Europe's security architecture therefore needs to address both new
global fears and our traditional concerns. And it needs to build on
the systems and institutions that proved themselves over the last
few decades - NATO, the EU, the OSCE, the UN and the Council of
Europe - while reaching out to forge new relationships to underpin
our stability and prosperity.
NATO provides a commitment to collective defence. The Article 5
Guarantee and the integrated military structures reassure each and
every one of our Allies that their borders are inviolable. Backed
by the political and military might of 26 democracies, including
Canada and crucially the US, it is a commitment that builds
confidence at home and allows us to focus on addressing new threats
abroad. This is a significant change. The post-cold war reality
demands a more expeditionary and more comprehensive approach;
because we have learned from bitter experience how instability
abroad can lead to insecurity at home. So NATO was right to act to
reverse Milosevic's ethnic cleansing in the Balkans.
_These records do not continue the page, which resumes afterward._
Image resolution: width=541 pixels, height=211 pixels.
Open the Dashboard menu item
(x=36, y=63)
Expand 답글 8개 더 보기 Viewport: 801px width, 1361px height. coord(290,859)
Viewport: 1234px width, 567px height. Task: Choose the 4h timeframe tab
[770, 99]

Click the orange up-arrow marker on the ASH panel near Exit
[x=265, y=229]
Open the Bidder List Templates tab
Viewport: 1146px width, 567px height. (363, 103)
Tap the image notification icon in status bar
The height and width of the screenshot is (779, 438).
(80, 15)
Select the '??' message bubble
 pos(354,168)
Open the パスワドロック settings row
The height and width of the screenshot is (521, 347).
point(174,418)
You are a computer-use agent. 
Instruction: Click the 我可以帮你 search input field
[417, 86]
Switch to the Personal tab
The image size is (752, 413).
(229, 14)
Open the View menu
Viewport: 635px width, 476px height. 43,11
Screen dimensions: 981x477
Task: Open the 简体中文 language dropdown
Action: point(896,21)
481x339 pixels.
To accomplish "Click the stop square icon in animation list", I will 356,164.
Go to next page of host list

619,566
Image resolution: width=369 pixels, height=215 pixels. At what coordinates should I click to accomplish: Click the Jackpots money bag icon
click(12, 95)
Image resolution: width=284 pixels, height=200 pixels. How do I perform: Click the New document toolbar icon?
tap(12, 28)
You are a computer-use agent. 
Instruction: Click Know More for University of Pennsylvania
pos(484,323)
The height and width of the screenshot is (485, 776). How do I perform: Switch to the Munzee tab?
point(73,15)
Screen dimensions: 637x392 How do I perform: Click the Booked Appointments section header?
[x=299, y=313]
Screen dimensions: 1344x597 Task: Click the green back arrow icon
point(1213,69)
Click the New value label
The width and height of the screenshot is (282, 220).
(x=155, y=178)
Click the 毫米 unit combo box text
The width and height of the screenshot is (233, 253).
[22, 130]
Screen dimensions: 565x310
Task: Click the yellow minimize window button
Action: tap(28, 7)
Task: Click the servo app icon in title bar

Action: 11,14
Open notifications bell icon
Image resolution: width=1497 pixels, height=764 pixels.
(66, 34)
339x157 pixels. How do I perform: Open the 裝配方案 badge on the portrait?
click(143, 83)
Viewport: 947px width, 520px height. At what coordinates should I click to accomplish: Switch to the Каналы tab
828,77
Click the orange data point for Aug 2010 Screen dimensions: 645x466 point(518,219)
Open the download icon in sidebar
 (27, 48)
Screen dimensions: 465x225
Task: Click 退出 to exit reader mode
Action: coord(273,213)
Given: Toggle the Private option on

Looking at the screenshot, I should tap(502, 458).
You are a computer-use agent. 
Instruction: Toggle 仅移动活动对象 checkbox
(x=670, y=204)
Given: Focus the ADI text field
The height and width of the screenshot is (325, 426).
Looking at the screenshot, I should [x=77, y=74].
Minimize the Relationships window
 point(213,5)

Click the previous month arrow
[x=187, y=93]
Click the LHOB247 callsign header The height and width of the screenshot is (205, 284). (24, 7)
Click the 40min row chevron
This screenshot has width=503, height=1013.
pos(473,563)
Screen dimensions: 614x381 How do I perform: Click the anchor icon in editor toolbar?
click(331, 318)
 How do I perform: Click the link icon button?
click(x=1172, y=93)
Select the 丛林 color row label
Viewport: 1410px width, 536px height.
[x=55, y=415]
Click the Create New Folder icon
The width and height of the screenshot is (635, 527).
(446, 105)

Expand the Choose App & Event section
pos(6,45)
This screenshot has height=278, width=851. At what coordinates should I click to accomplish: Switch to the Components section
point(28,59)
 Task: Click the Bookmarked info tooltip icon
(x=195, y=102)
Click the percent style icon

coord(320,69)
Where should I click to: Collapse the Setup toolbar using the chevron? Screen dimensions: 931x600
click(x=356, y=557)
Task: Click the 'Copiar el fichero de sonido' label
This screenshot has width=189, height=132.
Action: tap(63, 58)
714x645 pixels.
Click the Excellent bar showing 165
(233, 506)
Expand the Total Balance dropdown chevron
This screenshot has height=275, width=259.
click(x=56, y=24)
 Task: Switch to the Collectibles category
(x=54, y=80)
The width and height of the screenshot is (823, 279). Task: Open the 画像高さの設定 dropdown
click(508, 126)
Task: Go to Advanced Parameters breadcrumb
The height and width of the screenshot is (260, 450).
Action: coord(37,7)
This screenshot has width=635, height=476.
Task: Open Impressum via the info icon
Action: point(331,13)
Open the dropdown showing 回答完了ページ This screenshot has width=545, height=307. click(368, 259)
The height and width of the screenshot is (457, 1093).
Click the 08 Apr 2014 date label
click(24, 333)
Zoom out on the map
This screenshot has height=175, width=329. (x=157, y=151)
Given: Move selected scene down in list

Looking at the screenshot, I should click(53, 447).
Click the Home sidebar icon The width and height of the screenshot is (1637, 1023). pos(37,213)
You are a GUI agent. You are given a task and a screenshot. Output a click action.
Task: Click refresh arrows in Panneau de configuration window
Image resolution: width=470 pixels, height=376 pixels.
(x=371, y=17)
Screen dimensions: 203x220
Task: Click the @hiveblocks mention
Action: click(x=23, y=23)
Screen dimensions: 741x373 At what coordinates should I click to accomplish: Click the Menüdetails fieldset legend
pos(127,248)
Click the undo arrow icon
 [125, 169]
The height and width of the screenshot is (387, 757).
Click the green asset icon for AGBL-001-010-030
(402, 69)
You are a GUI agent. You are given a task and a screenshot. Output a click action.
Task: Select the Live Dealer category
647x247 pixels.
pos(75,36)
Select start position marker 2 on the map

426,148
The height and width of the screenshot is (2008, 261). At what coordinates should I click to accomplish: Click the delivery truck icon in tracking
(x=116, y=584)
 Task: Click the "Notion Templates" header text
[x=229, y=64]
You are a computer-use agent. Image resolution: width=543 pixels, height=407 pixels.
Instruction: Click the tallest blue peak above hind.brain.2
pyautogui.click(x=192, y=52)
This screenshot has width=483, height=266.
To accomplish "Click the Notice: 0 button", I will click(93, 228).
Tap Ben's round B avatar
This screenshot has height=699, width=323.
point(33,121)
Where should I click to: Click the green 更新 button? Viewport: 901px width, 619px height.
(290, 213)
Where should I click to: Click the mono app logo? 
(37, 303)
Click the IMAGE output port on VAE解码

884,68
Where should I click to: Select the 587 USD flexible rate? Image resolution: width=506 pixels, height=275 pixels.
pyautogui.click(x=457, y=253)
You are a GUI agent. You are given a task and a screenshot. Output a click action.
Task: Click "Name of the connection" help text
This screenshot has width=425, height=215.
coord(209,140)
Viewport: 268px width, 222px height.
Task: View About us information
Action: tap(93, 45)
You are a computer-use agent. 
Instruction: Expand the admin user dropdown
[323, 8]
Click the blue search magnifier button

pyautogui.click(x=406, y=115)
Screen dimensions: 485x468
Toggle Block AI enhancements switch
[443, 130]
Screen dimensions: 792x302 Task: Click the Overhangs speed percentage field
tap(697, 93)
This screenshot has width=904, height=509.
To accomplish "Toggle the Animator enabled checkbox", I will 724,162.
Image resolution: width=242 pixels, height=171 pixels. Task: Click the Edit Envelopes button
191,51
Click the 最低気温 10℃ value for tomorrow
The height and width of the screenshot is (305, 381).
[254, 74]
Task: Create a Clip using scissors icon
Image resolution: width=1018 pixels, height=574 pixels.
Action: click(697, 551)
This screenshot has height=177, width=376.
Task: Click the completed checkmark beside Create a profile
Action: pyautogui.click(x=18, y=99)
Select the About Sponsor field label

At stake was
not just the lives of thousands of innocent civilians, but the
stability of central Europe. And NATO troops are now engaged in
Afghanistan to deny Al Qaeda a base from which to launch attacks of
the kind we saw on 9/11. This is a real test for NATO. We'll be
talking about this in tomorrow's session when my colleague John
Hutton will be speaking. Suffice to say here that it demands not
just new capabilities and technologies, but troops trained for
irregular or asymmetrical warfare. The sacrifice is enormous. But
we should be in no doubt that if we leave before the Afghan
authorities - especially the Afghan National Army that Coalition
and NATO forces are training - are able to defend themselves, the
Taleban will be back, and the country will once again become a
haven for those who seek to do us harm. It is also of course a test
for the EU. The EU began as a bargain over coal and steel to
prevent another Franco-German war. Sixty years on it is the world's
most successful experiment in pooling sovereignty and promoting
intergovernmental cooperation. It has shown how collective action
can enhance national and global security. It has charted a course
for regional cooperation between small and medium sized states. It
has become a model power - those who are near us, want to join us.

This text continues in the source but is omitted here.